WHAT THE TASK REQUIRES: Update the lines from the line containing "You are a GUI" through the end of the entries, replacing "click action" with "tap action" and leaving everything else unchanged. Leave the pictures out of your answer.

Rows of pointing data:
● ● ●

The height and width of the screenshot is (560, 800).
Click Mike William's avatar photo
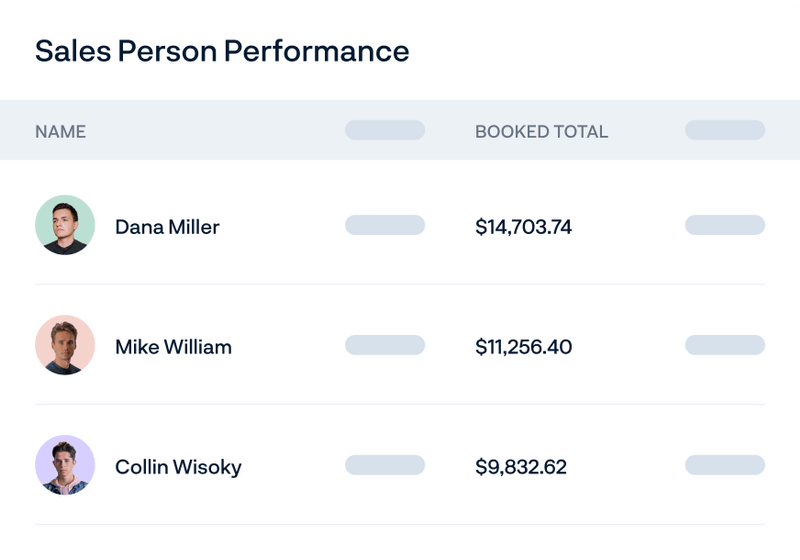[65, 345]
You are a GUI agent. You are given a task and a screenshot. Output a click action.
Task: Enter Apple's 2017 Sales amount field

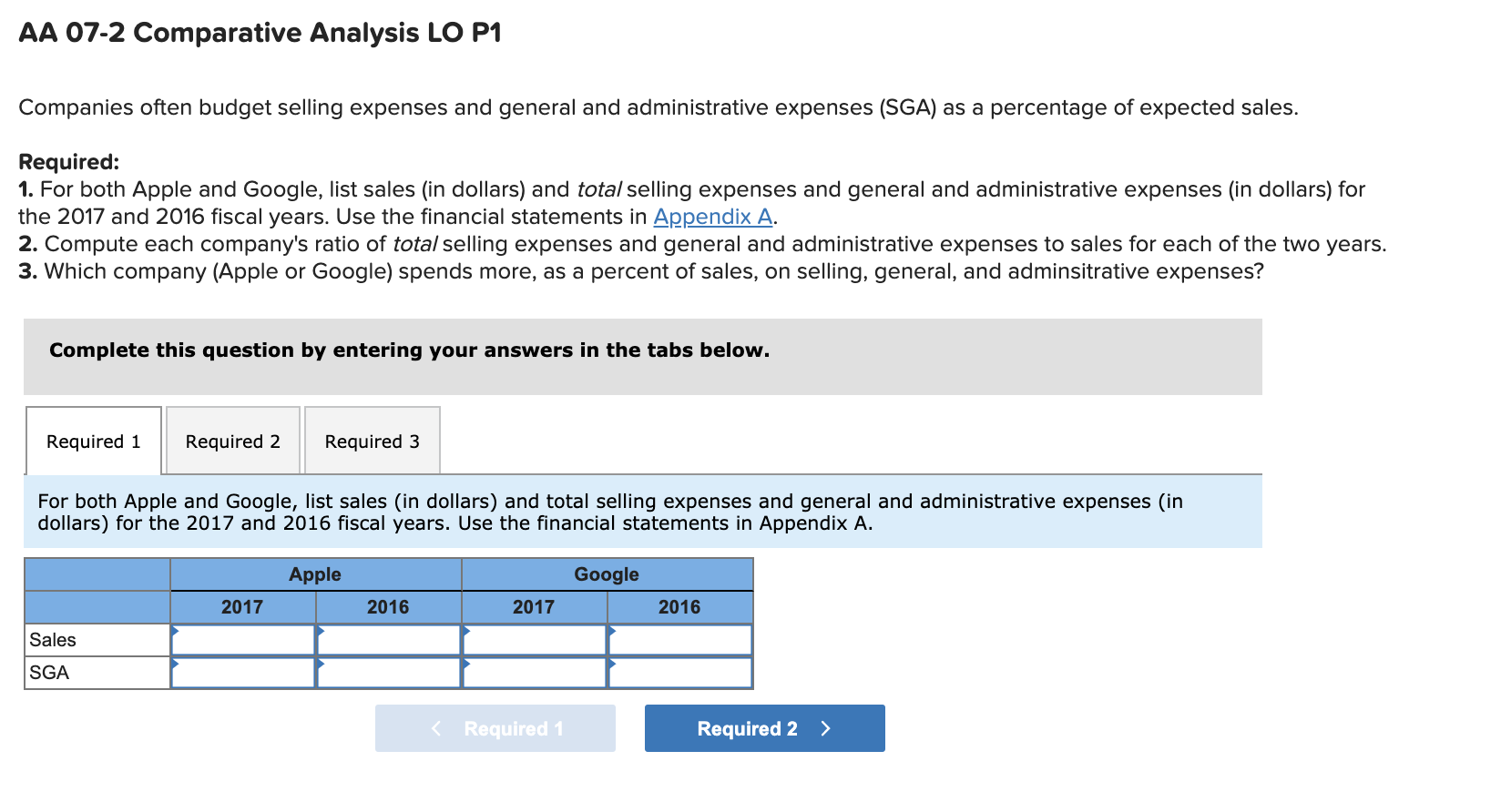[241, 640]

● ● ●

OUTPUT FOR THIS EXERCISE:
You are a GUI agent. You are given a task and a screenshot. Output a tap action.
Task: Enter Apple's 2017 Sales amount field

[241, 640]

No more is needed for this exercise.